This study aimed to apply deep learning, using the YOLOv5 object detection method, to automate defect detection in internal threads of fasteners, replacing traditional manual inspection methods that are inadequate for meeting the high-quality standards in Taiwan's fastener industry.
The study used the YOLOv5 model to detect and classify internal thread defects, focusing on the impact of annotation methods, data augmentation and transfer learning. It compared three YOLOv5 models (YOLOv5s, YOLOv5m and YOLOv5l) with varying parameter sizes to identify the best model for defect detection.
The study found that burrs and granules shared similar features, causing confusion and that bounding box labeling and defect segmentation methods significantly affected model performance. YOLOv5m outperformed other models in terms of mAP and data augmentation improved model accuracy. Pre-trained weights helped the model converge faster, but freezing initial layers slightly reduced performance.
The study faced challenges in distinguishing similar defects, particularly burrs and granules and in generalizing the model across data from multiple manufacturers. Additionally, the bounding box annotation method and fine segmentation caused convergence issues.

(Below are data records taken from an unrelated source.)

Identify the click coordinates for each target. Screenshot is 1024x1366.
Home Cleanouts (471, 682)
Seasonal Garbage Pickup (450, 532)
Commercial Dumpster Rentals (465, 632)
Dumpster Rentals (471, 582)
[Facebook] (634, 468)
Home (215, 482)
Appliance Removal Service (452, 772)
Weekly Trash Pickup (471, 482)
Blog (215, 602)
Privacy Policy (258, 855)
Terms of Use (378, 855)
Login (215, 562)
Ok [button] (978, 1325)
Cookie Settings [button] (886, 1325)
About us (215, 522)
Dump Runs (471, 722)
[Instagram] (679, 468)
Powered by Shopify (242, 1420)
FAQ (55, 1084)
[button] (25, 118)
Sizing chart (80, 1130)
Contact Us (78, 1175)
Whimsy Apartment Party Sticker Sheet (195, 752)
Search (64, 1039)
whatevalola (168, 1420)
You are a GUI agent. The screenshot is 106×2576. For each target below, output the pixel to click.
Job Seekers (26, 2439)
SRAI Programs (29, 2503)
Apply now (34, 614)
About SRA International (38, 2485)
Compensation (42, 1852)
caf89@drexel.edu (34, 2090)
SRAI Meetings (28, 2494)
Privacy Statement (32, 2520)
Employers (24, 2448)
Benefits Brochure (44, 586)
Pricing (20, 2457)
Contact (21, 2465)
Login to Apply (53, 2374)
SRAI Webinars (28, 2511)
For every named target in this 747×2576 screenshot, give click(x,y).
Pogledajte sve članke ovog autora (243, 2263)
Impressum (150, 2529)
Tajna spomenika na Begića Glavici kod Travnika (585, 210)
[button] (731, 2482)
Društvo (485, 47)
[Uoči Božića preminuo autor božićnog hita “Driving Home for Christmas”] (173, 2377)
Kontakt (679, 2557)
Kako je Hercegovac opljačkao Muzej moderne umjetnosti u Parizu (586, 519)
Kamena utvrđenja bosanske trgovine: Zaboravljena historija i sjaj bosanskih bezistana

This research provides practical solutions for automating internal thread defect detection in fastener manufacturing, offering insights into model selection, data augmentation and annotation strategies for more accurate and efficient defect detection.
The study introduces a novel application of YOLOv5 for fastener defect detection, offering new insights into data augmentation, transfer learning, and annotation methods and provides a comparative analysis of model performance in an industrial context.